«Paris n’est Paris qu’arrachant ses pavés» écrivait Aragon, érigeant ainsi la Rue du Paris des révolutions au rang de sujet politique.
La manifestation de rue, distincte des mouvements de la Rue du premier xixe siècle par lesquels bien des régimes se sont faits et défaits, est contemporaine de la ville haussmannienne, ou plutôt de son achèvement.
À Paris, dès l’avènement de la IIIe République, la manifestation a tissé avec les rues palimpsestes des relations étroites, propres à créer des territoires – où se donnent à lire et à voir, pendant un très long siècle, des années 1880 à nos jours, les liens intriqués et noués entre l’histoire et la capitale, entre le cortège protestataire et sa mémoire, entre l’événement et sa représentation, soit autant «d’espaces-récits». Ces liens n’ont cessé d’être perpétués et constamment retravaillés, des décennies durant.
À la croisée de l’histoire urbaine et de l’histoire politique, cet ouvrage, fondé principalement sur les archives et les recensions de la préfecture de police, pour certaines inédites, s’attache à la gestation de cette géographie manifestante, en même temps qu’aux bouleversements qui l’affectent depuis une quarantaine d’années et à leurs causes.
Ses conclusions ébranlent bien des idées reçues.
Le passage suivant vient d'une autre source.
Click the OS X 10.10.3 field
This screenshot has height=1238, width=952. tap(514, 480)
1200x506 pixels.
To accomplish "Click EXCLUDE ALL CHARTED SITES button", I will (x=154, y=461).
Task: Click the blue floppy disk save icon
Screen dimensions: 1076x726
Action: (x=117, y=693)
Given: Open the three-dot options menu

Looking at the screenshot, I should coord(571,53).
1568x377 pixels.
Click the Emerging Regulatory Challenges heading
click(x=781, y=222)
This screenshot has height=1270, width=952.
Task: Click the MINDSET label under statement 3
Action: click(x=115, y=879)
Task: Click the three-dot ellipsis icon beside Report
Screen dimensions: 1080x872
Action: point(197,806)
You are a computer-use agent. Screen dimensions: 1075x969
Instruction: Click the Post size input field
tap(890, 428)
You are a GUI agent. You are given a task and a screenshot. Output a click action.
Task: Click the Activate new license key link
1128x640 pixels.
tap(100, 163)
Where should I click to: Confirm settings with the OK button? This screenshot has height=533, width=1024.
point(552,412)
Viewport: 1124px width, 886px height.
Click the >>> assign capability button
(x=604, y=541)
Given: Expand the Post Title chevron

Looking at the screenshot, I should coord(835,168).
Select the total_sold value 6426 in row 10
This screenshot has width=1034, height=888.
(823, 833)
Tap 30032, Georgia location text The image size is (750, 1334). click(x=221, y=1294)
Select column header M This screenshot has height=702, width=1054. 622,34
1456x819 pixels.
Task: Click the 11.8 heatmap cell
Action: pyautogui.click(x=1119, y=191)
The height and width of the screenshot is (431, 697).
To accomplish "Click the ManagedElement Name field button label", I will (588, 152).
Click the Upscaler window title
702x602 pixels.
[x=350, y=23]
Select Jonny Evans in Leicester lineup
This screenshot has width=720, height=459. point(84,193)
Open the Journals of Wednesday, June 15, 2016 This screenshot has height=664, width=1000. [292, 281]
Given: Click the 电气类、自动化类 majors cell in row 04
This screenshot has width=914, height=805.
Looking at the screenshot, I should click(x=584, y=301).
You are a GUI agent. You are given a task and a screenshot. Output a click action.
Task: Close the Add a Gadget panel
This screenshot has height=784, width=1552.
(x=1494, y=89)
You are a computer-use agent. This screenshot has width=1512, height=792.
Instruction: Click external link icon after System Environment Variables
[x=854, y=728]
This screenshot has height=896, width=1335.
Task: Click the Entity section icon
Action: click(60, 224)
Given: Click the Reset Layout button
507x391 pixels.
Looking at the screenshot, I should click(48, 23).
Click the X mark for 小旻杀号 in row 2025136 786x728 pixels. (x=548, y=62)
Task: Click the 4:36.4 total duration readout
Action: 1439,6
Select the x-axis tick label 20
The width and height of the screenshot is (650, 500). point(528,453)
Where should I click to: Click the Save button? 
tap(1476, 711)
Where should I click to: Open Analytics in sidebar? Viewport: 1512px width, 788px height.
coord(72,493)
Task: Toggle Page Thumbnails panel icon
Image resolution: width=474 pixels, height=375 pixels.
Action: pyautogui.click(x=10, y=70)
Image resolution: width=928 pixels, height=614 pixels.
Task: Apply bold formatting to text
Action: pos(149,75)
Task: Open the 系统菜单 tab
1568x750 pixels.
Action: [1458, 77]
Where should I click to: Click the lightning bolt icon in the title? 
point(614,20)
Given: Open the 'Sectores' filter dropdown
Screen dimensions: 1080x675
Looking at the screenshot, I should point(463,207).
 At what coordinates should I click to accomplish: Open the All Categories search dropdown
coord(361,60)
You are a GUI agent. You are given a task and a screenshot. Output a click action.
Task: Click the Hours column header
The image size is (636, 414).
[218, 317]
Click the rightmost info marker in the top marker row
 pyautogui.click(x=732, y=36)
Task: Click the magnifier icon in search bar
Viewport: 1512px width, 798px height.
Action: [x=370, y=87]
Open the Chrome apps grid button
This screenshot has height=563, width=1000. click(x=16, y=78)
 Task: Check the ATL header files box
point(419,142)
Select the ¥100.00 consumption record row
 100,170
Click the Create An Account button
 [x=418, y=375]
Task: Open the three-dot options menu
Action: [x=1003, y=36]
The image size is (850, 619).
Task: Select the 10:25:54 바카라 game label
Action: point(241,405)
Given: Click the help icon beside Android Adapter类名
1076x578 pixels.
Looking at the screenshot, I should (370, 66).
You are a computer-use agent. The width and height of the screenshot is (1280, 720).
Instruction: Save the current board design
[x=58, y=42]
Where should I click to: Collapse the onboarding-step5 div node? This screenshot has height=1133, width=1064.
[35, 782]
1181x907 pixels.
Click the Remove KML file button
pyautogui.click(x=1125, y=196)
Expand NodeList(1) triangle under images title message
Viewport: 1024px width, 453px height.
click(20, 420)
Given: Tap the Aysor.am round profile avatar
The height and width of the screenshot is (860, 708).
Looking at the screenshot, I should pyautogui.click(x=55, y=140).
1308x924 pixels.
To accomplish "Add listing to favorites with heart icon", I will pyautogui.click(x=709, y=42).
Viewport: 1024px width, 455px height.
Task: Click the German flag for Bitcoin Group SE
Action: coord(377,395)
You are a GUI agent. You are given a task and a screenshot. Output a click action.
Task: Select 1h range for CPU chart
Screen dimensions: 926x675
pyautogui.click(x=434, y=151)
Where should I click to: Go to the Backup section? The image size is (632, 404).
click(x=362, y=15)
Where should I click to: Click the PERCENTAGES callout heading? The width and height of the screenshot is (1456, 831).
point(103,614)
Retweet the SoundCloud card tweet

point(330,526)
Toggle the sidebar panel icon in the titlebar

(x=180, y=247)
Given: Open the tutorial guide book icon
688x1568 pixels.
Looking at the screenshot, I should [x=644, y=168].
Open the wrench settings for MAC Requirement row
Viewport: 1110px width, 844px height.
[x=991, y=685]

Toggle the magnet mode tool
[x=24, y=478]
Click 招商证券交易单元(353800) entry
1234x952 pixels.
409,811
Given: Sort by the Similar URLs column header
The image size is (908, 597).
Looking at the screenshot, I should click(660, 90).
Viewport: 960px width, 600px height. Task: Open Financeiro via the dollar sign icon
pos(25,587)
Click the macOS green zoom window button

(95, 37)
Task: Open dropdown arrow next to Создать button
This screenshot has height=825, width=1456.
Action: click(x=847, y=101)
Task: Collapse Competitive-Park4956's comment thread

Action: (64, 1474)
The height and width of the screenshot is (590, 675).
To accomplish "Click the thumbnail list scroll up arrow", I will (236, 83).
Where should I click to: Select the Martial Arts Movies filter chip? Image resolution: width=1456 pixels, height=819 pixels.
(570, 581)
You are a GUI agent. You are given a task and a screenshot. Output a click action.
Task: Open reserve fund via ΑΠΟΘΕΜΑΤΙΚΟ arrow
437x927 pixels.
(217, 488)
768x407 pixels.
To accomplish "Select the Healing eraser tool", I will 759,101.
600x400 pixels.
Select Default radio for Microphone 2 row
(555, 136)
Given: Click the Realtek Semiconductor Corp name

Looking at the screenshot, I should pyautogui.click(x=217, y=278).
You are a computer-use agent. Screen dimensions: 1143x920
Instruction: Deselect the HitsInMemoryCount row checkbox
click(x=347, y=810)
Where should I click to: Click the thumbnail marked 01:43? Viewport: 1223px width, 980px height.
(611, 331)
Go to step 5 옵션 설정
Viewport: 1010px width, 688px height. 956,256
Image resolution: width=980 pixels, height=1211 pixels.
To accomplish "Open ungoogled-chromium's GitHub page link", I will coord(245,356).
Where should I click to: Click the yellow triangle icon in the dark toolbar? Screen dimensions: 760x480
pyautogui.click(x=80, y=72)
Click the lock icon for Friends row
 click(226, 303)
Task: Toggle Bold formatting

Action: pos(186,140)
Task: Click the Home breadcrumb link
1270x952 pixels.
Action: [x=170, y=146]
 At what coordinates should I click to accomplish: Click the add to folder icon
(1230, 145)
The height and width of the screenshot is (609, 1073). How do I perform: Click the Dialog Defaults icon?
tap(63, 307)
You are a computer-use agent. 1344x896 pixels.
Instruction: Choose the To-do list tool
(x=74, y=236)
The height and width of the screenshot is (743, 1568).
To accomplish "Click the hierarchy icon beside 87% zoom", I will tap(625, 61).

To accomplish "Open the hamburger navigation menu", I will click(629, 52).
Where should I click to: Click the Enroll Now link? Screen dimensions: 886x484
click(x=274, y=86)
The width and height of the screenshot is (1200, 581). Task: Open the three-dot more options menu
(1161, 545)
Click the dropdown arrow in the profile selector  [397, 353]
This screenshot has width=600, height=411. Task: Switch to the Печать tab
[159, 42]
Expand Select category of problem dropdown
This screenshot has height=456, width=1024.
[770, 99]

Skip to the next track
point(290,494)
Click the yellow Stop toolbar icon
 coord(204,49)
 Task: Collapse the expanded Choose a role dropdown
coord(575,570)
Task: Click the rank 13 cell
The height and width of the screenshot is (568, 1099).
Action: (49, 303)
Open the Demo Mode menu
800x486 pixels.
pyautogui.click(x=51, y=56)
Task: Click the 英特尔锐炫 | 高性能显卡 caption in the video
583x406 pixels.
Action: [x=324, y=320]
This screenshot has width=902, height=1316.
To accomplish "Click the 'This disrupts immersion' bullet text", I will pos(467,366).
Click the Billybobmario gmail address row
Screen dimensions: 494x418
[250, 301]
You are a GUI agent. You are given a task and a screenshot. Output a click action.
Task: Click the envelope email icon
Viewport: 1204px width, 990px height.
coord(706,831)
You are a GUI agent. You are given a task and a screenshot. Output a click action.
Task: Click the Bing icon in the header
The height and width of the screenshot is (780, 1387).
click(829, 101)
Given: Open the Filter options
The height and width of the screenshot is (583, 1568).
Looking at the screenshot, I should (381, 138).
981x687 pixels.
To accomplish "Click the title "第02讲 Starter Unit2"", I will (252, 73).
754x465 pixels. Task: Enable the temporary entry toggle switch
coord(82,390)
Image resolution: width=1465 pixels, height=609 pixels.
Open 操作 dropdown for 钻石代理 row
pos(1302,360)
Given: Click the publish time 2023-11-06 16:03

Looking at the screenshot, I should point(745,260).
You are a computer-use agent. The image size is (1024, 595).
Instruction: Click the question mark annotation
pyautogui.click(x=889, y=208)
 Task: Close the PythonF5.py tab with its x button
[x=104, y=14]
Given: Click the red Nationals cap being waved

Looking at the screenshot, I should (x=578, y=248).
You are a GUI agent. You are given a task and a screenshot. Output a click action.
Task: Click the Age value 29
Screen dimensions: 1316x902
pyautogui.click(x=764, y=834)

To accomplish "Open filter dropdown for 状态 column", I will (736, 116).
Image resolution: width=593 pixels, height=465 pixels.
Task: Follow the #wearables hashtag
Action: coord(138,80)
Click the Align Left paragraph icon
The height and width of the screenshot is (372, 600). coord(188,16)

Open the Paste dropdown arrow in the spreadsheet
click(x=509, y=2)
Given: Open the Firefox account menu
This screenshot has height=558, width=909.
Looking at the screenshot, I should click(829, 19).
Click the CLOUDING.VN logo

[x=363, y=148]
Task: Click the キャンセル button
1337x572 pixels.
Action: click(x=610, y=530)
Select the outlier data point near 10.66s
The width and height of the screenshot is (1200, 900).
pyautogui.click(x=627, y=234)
Notamment par la mise en évidence des multiples mutations des espaces de souveraineté populaire dont la «ville-scène» offre le spectacle. Manifesterait-on aujourd’hui davantage dans les prestigieuses artères et esplanades de l’ouest de la capitale qu’entre la Bastille et la Nation ? Après des décennies de mutations urbanistiques, sociales, politiques et culturelles, la rue peut-elle encore, au XXIe siècle, demeurer «le terreau fécond du peuple de Paris» ?
Revue de presse
1880-2010
Extraits de presse
MARIANNE 2 (Déc. 2010)
J’ignore s’il existe en Angleterre ou en Allemagne un historien des manifestations. Il doit en exister. En France, en tout cas, nous avons Danielle Tartakowski, une femme obstinée, enseignante à Paris VIII, dont on peut lire régulièrement des petites sommes sur le sujet. En 2004 elle fit paraître « La Manif en éclats », en 2008 « La Manifestation », et cet automne : « Manifester à Paris 1880-201 ». Cette fois-ci, le mot à retenir dans ce titre, c’est Paris. Je m’en excuse auprès de ceux qui n’habitent pas la capitale, mais je les rassure tout de suite : la majorité des Français vivent aujourd’hui sur des territoires péri-urbains, ruraux et industriels et dans des petites ou moyennes communes. Et puis le Paris populaire n’est plus, la transformation des anciens quartiers populaires en quartiers bourgeois a totalement transformé le visage de la ville de Gavroche, ainsi que l’allure des Parisiens. En matière de manifestation, la France de l’Ouest et la France du Sud n’ont plus rien à envier au pavé parisien. Ce tournant historique n’a pas détourné Danielle Tartakowski de son sujet. Pendant longtemps en effet la rue fut le terreau fécond du peuple de Paris, elle fut une figure de Paris, peut-elle le demeurer ? Que se passe-t-il comme aimait à dire Gilles Deleuze, lorsque le peuple vient à manquer ? Doit-on se contenter de stigmatiser le mauvais peuple et sombrer dans ce que Pasolini appelait l’antifascisme facile ? Rien n’est moins sûr. Car l’idée d’un peuple qui manque n’est pas simplement une question de nombre. Paris s’est vidé de son peuple, mais il s’est aussi vidé de sa substance : la mixité sociale. Et le séparatisme culturel y est aussi fort que le séparatisme social.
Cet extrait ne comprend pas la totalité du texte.